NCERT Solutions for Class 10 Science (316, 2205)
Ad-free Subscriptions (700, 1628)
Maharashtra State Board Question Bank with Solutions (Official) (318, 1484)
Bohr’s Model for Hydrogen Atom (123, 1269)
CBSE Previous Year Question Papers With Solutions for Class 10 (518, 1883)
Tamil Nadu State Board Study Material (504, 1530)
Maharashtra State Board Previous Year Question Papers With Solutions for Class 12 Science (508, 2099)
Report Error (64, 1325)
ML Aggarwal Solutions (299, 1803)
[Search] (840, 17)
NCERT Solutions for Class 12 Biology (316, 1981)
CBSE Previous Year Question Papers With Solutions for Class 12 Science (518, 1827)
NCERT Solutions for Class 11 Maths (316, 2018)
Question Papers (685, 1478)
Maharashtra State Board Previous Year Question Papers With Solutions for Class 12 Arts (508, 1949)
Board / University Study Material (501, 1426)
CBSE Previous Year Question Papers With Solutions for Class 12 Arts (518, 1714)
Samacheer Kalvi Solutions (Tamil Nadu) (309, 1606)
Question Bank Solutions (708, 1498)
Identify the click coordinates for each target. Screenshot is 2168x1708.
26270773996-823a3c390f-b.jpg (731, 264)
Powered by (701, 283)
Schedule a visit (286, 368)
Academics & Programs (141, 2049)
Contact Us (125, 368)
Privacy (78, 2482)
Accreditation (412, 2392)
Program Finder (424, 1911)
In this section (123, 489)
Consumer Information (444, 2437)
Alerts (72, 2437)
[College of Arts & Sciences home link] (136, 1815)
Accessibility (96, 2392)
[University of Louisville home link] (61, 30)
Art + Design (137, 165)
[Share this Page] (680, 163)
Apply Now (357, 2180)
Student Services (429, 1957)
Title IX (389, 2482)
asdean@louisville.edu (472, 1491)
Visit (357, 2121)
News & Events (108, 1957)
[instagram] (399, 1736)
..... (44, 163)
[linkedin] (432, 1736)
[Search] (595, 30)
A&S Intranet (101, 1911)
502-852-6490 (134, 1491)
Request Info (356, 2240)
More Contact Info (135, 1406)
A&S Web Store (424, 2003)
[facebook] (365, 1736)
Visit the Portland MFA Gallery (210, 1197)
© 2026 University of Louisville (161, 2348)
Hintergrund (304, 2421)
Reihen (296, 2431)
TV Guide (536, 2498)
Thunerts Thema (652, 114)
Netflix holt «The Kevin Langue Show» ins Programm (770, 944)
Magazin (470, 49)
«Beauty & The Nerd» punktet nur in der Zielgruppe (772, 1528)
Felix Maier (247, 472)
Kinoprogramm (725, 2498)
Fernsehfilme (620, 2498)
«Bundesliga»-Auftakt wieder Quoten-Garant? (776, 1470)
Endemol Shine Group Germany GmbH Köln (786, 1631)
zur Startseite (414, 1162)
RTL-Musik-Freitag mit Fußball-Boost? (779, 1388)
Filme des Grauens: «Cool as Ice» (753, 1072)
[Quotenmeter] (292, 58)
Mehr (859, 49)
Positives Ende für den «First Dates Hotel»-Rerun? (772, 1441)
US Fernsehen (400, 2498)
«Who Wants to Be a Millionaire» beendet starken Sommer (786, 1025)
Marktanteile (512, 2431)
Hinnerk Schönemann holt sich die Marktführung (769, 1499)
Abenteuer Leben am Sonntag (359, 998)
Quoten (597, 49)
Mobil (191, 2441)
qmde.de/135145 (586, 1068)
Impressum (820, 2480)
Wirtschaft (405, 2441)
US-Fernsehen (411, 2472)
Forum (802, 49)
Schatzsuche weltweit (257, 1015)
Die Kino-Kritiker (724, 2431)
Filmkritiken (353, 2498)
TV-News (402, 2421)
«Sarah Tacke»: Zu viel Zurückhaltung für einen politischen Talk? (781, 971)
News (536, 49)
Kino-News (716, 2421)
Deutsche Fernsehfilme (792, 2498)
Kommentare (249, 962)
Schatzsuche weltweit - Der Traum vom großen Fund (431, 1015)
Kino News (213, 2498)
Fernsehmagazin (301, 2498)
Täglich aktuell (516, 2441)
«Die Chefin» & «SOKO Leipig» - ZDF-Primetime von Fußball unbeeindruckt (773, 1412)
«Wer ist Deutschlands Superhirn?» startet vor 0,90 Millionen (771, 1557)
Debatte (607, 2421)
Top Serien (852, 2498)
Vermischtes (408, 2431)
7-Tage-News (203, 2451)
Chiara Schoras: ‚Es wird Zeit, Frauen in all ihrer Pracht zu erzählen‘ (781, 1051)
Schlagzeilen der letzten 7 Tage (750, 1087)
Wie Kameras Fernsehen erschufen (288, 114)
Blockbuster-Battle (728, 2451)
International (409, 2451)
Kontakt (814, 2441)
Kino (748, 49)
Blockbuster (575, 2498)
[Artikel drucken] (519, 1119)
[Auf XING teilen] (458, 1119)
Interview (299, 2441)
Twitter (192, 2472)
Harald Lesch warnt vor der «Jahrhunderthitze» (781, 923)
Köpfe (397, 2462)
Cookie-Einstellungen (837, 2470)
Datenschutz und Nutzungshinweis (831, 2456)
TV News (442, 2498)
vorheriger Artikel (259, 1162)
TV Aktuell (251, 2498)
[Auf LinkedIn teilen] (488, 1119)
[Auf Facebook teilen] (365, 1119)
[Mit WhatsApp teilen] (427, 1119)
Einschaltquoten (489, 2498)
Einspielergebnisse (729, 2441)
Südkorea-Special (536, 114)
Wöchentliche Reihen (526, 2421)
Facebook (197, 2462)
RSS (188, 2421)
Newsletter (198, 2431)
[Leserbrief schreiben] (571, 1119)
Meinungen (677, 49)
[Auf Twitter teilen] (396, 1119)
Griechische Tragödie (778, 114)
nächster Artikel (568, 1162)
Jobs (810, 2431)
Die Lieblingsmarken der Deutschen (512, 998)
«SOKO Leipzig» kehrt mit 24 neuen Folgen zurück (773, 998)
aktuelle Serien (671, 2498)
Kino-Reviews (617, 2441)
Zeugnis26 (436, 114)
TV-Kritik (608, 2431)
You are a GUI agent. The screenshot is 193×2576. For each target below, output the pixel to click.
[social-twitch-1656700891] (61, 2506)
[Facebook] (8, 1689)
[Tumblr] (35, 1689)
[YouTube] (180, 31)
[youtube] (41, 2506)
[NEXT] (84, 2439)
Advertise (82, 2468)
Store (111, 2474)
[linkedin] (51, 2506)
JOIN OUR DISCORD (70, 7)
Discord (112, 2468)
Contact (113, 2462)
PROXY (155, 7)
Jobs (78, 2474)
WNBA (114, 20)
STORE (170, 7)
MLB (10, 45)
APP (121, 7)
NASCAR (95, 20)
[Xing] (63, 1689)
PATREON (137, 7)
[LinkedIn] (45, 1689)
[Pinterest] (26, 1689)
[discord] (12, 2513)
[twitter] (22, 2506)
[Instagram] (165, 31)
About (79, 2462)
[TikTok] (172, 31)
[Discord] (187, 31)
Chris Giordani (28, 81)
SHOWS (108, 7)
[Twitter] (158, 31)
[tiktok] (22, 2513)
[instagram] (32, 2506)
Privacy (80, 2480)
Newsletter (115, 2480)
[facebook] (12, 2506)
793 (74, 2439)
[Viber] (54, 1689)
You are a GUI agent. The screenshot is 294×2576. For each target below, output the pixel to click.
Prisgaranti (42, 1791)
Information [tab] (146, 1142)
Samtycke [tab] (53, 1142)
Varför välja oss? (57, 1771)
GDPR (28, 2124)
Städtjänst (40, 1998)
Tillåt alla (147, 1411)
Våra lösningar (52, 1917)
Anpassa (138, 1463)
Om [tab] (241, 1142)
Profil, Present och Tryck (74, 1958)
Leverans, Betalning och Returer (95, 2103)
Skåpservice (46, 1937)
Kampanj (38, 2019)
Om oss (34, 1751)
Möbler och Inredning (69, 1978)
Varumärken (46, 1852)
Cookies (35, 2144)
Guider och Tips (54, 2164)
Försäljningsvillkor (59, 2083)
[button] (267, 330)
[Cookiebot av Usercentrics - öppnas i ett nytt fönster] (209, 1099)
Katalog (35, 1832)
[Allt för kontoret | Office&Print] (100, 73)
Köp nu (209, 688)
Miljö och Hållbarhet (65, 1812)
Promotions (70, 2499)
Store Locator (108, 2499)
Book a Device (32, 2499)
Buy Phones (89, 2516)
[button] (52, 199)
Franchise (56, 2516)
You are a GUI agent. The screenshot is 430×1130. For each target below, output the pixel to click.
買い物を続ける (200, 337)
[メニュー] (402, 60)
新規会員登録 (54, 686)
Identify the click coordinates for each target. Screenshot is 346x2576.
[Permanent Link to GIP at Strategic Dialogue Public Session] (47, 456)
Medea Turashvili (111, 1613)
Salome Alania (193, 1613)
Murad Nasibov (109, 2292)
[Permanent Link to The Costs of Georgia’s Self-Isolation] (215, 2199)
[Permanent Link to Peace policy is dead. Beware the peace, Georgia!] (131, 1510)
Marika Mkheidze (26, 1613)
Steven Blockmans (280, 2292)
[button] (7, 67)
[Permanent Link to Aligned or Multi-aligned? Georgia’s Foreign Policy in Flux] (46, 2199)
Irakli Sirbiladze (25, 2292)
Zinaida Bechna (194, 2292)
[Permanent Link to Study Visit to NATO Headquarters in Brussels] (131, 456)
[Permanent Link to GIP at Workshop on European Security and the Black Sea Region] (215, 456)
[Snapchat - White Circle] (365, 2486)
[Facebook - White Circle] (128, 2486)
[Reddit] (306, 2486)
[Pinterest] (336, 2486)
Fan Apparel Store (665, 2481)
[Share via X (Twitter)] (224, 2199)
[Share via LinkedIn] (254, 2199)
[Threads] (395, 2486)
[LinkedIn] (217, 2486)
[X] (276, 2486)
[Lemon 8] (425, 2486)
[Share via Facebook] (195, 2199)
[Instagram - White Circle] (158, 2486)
● ● ● ● ● ● ●
Your answer should consist solely of the lines above from the line with "Top Serien (852, 2498)" to the line with "Griechische Tragödie (778, 114)", both included, reproduced exactly.

> OUTPUT:
Top Serien (852, 2498)
Vermischtes (408, 2431)
7-Tage-News (203, 2451)
Chiara Schoras: ‚Es wird Zeit, Frauen in all ihrer Pracht zu erzählen‘ (781, 1051)
Schlagzeilen der letzten 7 Tage (750, 1087)
Wie Kameras Fernsehen erschufen (288, 114)
Blockbuster-Battle (728, 2451)
International (409, 2451)
Kontakt (814, 2441)
Kino (748, 49)
Blockbuster (575, 2498)
[Artikel drucken] (519, 1119)
[Auf XING teilen] (458, 1119)
Interview (299, 2441)
Twitter (192, 2472)
Harald Lesch warnt vor der «Jahrhunderthitze» (781, 923)
Köpfe (397, 2462)
Cookie-Einstellungen (837, 2470)
Datenschutz und Nutzungshinweis (831, 2456)
TV News (442, 2498)
vorheriger Artikel (259, 1162)
TV Aktuell (251, 2498)
[Auf LinkedIn teilen] (488, 1119)
[Auf Facebook teilen] (365, 1119)
[Mit WhatsApp teilen] (427, 1119)
Einschaltquoten (489, 2498)
Einspielergebnisse (729, 2441)
Südkorea-Special (536, 114)
Wöchentliche Reihen (526, 2421)
Facebook (197, 2462)
RSS (188, 2421)
Newsletter (198, 2431)
[Leserbrief schreiben] (571, 1119)
Meinungen (677, 49)
[Auf Twitter teilen] (396, 1119)
Griechische Tragödie (778, 114)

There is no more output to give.